Ci sono mille modi per ricordare Carlo Vanzina attraverso i suoi film. Con il fratello Enrico ne ha diretti più di sessanta. Vorrei ricordarne uno non particolarmente famoso, quello con la meravigliosa Virna Lisi che balla con suo figlio in Sapore di mare. Perché in quella scena, in un minuto c’è il vanzinismo. E cioè il modo di raccontare la realtà e i tempi che cambiano con la prospettiva dei signori. Non dei sociologi, non dei politologi, non degli economisti, ma con la prospettiva così rara del gentiluomo. Il ragazzo si vergogna di ballare con la mamma, non per l’età, ma perché i lenti non si ballano più. «Mamma com’era l’epoca tua?». E la Lisi risponde, come sapeva fare solo lei senza sembrare affettata e ridicola: «Mah, era diversa… ma non so, ci batteva il cuore… eh sì, mi sembrava di ricordare che ci batteva il cuore».

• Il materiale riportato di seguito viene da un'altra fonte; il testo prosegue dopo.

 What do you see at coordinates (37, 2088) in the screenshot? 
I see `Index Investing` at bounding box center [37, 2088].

L’ultima volta che ho visto Carlo con suo fratello Enrico era a Matrix, più di un anno fa. Li ho voluti a tutti i costi, per celebrare in tv ciò che loro avevano celebrato in una mostra e cioè il loro papà Steno. Abbiamo ballato un lento per quasi un’ora. In cui Carlo ed Enrico si passavano la palla delicatamente. In cui ricordavano Steno, dimenticando sé stessi. Per chi fa il nostro mestiere, cioè in fondo il giornalista, è raro incontrare un Signore. La fama, il successo, la rilevanza per cui i media ti cercano, in genere, non sempre per carità, confligge con il garbo di carattere, con i modi semplici e antichi di un gentiluomo. Carlo era soprattutto questo. La discrezione dei Vanzina (in Carlo accompagnata dalla vitalità della sua fantastica moglie) era ciò che ha permesso loro di raccontare gli eccessi del nostro tempo con tanta pungente precisione.

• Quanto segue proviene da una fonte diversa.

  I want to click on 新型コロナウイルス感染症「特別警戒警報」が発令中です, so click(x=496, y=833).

Non c’è un luogo della ricchezza italiana e internazionale che lui non conoscesse. Perché era nel suo sangue. E per questo ne aveva assimilato i sapori, senza farsi vincere dalle apparenze. Come un signore, ha accettato per anni di essere considerato un regista di serie B, solo perché i suoi film guadagnavano un mucchio di quattrini e non si mischiava al coro dei direttori politicamente corretti.
Un liberale, che ha amato i radicali, con padre malagodiano. Come poteva d’altronde essere accettato dal nostro circoletto Verdurin. Anche se proprio a Carlo, e anche a Enrico, non si può certo attribuire quella magnifica freddura di madame di Guermantes: «Purtroppo nella vita mondana, come in quella politica, le vittime sono così vili che non si può, prima o poi, non perdonare i loro carnefici».
I Vanzina, Carlo, non si sono mai messi nella condizione di vittime, hanno sempre giocato in un altro girone: quello dei gentiluomini.